Solo.io has created a WebAssembly Hub registry designed to make it easier to discover and share extensions to the open source Envoy proxy server.
Now being developed under the auspices of the Cloud Native Computing Foundation (CNCF) after being created by Lyft, Envoy is gaining traction as a proxy server in IT environments that have embraced microservices.
Solo.io CEO Idit Levine said DevOps teams are challenged by finding a way to extend the Envoy platform, which was developed using the C++ programming language.

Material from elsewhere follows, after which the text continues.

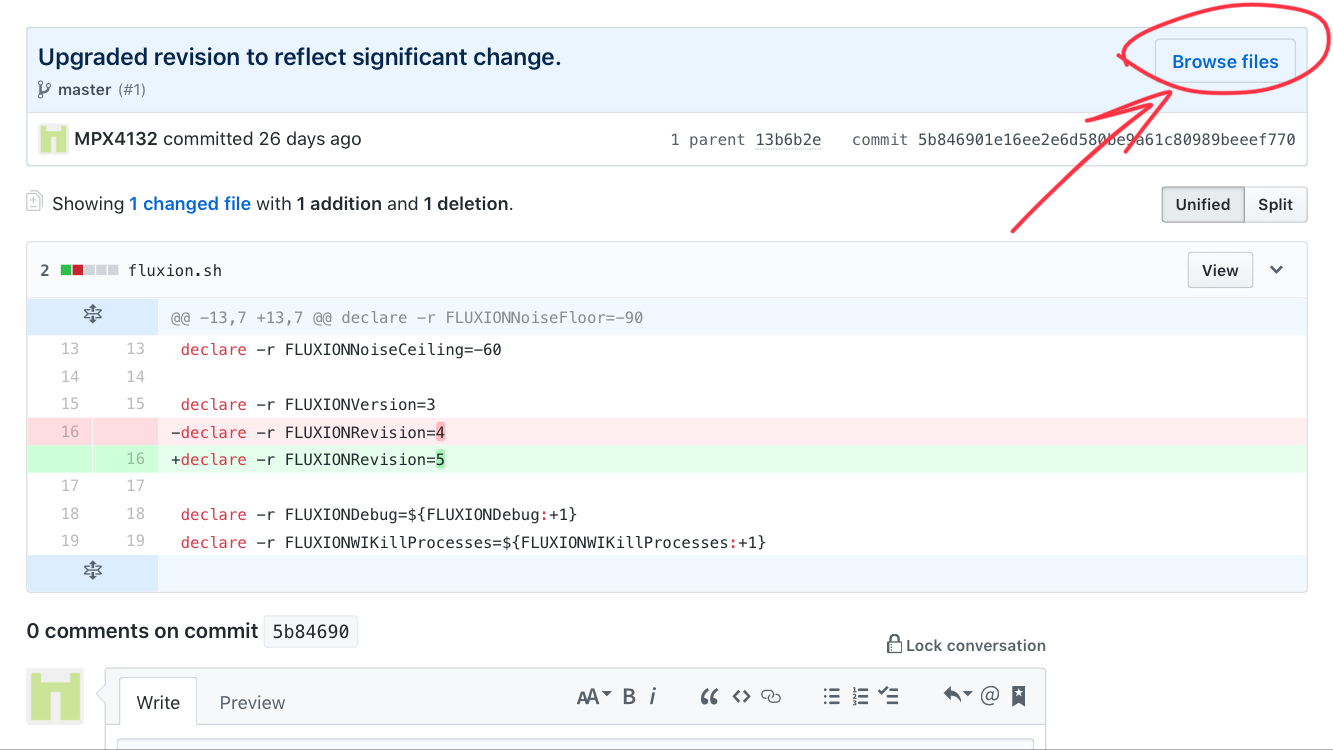Add a numbered list to comment

click(860, 697)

WebAssembly Hub provides an alternative approach to extending Envoy by employing the portable WebAssembly (Wasm) binary instruction format, known as a Wasm stack machine, that can be embedded as an execution environment in other platforms.
Wasm, which itself was developed under the auspices of the World Wide Web Consortium (W3C), provides a portable target for compilation of high-level languages such as C, C++ and Rust for building applications in a way that enables DevOps teams to add or modify extensions dynamically by moving code into a running Envoy process without having to stop a process or recompile code, said Levine.

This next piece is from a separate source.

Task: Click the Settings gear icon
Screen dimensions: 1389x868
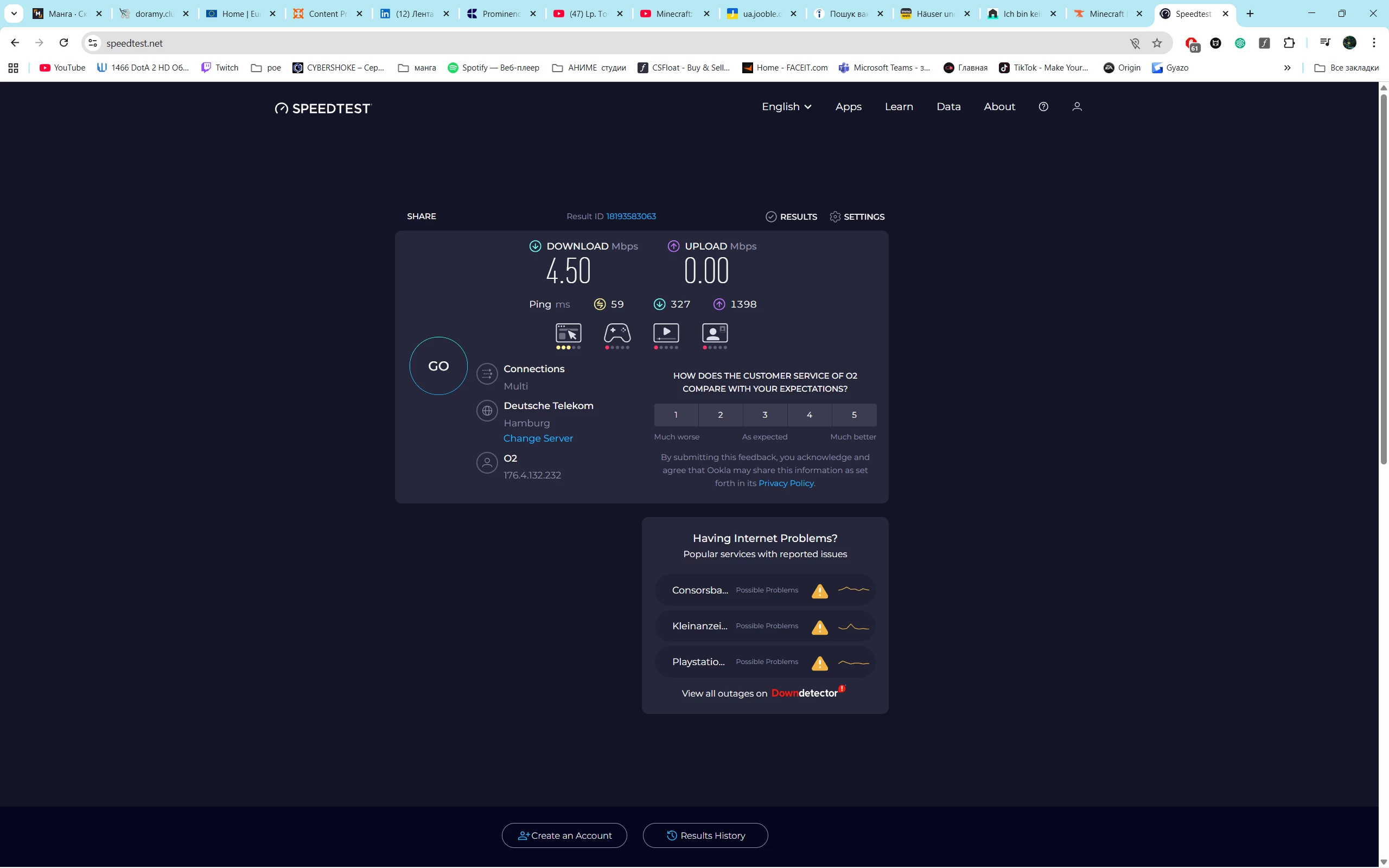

That approach provides the added benefit of isolating extensions from Envoy, which means if the extension crashes it will not take down Envoy with it, added Levine.
Levine said Solo.io already employs Wasm to facilitate the development of extensions to Solo Gloo, an open source API gateway optimized for Kubernetes environments built on top of Envoy. Solo Gloo already supports the WebAssembly Hub registry.

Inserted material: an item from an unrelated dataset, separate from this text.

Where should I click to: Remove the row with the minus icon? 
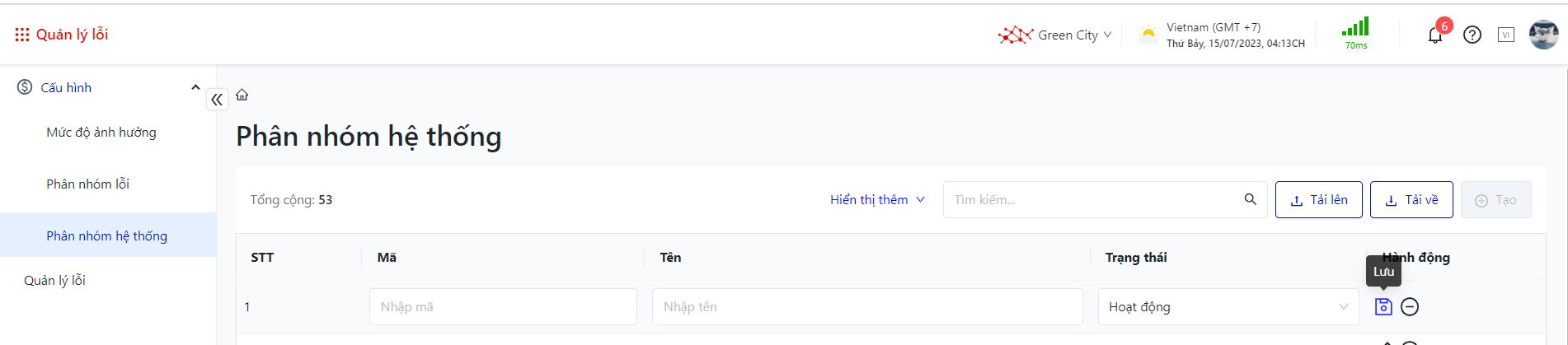point(1410,306)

As it turns out, however, Envoy is also at the base of the Istio service mesh. Any platform that employs Envoy now can take advantage of WebAssembly Hub to build and distribute extensions, said Levine. Among other use cases, Solo.io envisions DevOps teams using WebAssembly Hub to discover a web application firewall that can be added to, for example, an Istio service mesh via a few clicks of a mouse—which could significantly advance the adoption of best DevSecOps processes.
It’s not clear whether IT organizations will replace legacy proxy servers with rival offerings such as Envoy that claim to be more optimized for microservices architectures. In many cases, developers are making decisions based on personal preferences, which results in organizations soon discovering they are supporting multiple proxy servers across a range of classes of applications. Whatever the path chosen, however, those same organizations also may soon discover that a raft of extensions that were built for an Envoy-based platform may usurp a whole range of security, network and application services that today are all invoked in isolation from one another. The one thing that is clear, however, is that most of those services will be invoked programmatically instead of relying on an administrator who has mastered all the nuances of a specific graphical user interface for a single-function platform.
It may take a while for a new generation of proxy servers to achieve critical mass. However, at this point, it’s no so much about whether they will as much as it is to what degree.